Statham plays Jake Green, a former convict with a secret formula for winning any game or con. When he’s suspiciously diagnosed with a fatal blood disease, however, Jake falls in league with two mysterious criminals as he tries to figure out what’s real, what’s not, and who he can trust. With fun performances from Ray Liotta, André Benjamin, and Mark Strong—not to mention a surprisingly dramatic turn from Statham—”Revolver” is like “Snatch” by way of “Donnie Darko” with a touch of “Memento“. The film website Collider even recently called it, “a bonkers piece of genre cinema gold, an avant-garde film noir boiling with electric filmmaking, an ahead-of-its-time gem.”

And beyond…

Though “Revolver” was a critical and commercial failure, you can still see Ritchie’s visual evolution at play (especially during an assassination sequence rendered in animation). Unfortunately, the film also marked a temporary end to Statham and Ritchie’s collaborations.

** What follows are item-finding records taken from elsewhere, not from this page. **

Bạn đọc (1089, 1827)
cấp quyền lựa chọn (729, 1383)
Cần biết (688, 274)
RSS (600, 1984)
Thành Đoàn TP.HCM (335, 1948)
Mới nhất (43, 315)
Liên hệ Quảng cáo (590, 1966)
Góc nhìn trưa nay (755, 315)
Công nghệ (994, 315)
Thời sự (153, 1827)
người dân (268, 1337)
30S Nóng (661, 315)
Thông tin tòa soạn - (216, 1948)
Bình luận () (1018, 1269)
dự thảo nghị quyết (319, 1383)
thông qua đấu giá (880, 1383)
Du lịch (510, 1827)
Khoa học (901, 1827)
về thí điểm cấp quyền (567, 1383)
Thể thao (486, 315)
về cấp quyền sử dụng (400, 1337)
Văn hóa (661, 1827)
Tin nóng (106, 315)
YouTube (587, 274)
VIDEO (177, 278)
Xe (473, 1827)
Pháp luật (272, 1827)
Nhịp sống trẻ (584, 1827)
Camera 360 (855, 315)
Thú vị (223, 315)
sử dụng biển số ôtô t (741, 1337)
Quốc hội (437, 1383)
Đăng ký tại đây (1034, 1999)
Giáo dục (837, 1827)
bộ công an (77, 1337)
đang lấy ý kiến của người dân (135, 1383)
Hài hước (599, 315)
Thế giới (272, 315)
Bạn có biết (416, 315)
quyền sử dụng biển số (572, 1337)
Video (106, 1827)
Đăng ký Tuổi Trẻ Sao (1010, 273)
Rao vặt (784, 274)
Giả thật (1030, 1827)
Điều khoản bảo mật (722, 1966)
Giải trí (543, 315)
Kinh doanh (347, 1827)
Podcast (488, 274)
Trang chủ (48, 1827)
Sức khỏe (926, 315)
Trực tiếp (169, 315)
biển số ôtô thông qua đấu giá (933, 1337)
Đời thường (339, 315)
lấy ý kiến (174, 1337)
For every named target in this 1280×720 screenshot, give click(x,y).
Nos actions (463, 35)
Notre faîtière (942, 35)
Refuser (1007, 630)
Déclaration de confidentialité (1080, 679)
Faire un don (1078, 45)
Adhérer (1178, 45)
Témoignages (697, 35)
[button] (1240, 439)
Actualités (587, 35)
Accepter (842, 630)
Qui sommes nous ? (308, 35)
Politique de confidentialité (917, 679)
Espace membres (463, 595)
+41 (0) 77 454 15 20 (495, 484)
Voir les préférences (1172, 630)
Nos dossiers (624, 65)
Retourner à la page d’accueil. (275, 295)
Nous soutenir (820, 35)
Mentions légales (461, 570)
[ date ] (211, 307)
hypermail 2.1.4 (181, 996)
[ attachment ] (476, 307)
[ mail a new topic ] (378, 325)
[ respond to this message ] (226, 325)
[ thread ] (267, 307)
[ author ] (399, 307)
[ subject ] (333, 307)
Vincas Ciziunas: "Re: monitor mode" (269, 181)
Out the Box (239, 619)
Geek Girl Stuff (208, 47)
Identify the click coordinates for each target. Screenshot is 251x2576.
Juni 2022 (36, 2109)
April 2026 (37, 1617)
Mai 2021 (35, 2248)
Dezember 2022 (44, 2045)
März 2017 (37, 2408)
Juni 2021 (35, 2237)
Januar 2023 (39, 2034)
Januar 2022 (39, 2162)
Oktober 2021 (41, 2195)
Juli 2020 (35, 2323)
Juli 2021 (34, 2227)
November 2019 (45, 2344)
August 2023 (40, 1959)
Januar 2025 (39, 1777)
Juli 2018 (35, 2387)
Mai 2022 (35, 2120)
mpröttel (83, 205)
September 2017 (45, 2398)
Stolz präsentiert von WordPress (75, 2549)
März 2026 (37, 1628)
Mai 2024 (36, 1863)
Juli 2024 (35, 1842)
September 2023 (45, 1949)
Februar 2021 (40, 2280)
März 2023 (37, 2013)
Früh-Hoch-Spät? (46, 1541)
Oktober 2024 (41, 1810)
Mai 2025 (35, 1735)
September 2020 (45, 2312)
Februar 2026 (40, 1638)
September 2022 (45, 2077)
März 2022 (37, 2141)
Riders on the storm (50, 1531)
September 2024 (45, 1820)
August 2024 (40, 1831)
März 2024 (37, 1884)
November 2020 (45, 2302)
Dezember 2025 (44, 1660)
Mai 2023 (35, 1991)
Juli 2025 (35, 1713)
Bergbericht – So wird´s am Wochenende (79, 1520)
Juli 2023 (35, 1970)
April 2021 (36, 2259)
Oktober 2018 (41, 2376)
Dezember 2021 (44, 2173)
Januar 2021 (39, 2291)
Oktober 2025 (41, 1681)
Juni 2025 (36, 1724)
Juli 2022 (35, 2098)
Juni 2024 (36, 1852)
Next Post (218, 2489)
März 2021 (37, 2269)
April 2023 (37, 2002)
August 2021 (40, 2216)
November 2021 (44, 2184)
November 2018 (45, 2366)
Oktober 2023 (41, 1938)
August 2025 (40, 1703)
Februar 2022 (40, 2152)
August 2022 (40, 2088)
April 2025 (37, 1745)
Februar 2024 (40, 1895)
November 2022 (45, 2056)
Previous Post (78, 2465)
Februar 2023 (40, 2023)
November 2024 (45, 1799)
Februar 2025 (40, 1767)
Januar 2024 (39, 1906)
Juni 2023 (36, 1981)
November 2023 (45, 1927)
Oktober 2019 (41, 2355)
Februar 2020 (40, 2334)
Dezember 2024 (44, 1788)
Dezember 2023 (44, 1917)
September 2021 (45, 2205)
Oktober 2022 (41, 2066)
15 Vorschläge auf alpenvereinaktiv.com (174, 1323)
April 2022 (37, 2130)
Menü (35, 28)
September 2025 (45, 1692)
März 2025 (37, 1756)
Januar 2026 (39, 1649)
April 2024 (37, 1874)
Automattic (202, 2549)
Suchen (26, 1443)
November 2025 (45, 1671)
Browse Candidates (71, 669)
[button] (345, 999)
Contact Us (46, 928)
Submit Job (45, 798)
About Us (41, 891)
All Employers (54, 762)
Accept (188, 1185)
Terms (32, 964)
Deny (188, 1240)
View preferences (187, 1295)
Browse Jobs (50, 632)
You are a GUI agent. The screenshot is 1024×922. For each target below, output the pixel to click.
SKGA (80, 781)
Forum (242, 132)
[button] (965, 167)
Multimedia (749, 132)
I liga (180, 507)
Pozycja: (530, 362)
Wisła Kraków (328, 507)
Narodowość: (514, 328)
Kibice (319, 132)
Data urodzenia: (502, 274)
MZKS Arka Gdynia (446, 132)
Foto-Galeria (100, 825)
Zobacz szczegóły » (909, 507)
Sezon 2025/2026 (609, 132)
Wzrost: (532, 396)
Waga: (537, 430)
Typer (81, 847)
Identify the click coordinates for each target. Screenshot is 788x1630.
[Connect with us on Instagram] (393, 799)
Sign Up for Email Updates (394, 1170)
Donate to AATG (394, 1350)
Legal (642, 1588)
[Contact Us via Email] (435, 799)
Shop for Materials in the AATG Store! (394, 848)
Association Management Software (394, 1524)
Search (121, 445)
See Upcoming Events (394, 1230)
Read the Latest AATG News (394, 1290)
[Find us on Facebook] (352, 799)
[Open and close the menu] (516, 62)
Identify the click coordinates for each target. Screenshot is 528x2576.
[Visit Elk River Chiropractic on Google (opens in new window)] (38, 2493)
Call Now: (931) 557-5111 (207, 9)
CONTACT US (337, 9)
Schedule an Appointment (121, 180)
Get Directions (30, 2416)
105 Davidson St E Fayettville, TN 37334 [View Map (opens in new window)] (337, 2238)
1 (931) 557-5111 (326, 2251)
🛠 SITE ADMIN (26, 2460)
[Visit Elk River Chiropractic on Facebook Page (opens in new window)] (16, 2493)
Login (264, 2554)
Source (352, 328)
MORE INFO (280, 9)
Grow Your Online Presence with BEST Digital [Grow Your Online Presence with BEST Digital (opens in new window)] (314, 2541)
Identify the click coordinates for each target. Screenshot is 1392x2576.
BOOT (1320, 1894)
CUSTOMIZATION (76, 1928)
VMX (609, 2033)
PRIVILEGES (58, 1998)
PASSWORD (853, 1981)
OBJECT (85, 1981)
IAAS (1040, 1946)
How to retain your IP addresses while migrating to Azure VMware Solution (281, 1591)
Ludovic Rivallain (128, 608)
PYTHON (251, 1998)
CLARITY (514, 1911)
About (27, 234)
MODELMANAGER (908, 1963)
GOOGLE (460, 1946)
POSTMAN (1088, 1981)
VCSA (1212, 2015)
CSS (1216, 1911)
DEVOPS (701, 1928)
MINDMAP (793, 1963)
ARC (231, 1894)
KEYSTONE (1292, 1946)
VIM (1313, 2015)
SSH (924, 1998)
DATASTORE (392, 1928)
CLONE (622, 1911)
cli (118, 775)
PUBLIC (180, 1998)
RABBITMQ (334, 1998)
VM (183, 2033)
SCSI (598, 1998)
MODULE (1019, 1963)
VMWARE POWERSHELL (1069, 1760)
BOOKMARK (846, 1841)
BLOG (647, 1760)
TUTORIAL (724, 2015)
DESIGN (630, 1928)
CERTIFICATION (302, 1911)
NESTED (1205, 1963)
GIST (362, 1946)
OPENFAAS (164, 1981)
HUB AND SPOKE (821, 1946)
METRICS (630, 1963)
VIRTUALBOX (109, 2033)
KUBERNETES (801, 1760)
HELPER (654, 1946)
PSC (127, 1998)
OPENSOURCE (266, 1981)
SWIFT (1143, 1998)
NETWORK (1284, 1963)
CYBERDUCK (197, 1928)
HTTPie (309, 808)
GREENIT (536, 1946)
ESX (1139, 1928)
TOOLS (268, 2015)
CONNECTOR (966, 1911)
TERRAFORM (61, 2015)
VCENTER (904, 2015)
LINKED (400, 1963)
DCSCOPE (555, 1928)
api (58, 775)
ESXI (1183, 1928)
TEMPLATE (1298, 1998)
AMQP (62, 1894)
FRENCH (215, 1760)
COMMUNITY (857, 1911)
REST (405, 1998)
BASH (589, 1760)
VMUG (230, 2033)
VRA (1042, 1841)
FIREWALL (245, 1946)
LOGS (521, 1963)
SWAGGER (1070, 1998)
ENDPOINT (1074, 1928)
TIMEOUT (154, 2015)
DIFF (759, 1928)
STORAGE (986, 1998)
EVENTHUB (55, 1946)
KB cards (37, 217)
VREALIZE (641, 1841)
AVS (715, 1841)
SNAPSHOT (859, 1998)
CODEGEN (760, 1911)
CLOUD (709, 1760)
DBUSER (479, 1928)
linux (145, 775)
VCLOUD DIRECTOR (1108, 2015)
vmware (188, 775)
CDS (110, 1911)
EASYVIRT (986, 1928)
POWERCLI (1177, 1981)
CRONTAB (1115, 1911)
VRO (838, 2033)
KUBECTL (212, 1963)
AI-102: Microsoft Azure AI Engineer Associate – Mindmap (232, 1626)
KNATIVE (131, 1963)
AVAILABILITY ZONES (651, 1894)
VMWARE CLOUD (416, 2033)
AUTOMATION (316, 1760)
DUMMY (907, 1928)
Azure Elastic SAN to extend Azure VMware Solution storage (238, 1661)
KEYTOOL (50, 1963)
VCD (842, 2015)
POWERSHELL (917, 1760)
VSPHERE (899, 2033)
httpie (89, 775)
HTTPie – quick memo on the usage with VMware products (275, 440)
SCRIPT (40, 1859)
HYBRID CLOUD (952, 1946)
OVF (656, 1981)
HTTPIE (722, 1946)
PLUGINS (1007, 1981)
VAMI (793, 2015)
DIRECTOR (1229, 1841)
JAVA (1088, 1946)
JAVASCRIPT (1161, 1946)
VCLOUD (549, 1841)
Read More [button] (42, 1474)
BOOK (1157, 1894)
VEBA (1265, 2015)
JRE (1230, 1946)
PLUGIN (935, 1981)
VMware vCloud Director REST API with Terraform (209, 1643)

The duo have gone their separate ways in Hollywood over the past decade and a half, with Statham joining blockbuster franchises like “The Transporter“, “The Expendables“, and “Fast & Furious“, while Ritchie’s helmed hits like “Aladdin” and “The Gentlemen“. But they never lost track of each other either. “Jason and I, I think we’ve had the same relationship for the 22 years we’ve known each other,” Ritchie told Yahoo Entertainment. “And I find it mutually respectful, always has been.”

The trailer for “Wrath of Man” looks like a stripped-back return to their roots for Statham and Ritchie—one that combines the gritty action of their early work with the sleeker style of their more recent projects. With a spy thriller called “Five Eyes” on the horizon too, this could be the (re)start of a beautiful cinematic friendship.